**Problem details**
Where a line in the data below includes the word "agent", count it. State the total and nothing more.

[Pixel coordinate grounding data]
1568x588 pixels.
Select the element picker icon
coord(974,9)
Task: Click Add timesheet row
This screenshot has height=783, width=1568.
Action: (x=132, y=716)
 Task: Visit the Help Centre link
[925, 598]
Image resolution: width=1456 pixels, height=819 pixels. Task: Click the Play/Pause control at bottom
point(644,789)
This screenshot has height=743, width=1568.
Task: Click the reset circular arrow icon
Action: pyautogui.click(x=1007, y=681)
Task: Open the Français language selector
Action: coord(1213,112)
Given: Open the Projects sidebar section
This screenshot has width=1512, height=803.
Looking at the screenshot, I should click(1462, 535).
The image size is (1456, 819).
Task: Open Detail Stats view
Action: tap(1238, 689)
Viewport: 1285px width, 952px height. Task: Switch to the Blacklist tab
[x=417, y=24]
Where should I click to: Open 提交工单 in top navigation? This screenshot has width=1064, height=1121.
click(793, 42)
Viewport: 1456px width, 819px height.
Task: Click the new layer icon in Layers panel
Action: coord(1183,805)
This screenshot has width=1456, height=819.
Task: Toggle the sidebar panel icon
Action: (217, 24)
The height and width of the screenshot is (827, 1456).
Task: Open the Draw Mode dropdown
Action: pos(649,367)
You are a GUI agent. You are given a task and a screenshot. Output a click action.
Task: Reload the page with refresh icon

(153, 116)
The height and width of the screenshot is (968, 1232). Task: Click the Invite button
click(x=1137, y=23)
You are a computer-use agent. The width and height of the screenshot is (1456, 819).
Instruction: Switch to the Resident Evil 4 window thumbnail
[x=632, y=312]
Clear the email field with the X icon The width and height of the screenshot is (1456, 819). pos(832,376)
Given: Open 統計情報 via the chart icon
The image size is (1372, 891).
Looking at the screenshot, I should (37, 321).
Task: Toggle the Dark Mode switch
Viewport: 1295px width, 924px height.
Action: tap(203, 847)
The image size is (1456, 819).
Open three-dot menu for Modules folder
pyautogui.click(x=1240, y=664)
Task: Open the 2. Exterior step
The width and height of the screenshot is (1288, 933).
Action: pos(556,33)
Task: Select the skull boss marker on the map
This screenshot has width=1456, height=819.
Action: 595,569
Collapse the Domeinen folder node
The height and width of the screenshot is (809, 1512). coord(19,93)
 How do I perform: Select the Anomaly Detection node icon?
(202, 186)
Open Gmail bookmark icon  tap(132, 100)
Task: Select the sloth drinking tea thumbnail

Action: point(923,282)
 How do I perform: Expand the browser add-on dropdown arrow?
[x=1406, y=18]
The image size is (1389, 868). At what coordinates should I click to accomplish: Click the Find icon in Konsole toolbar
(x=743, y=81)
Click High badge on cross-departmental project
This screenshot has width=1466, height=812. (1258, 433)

**Response**
2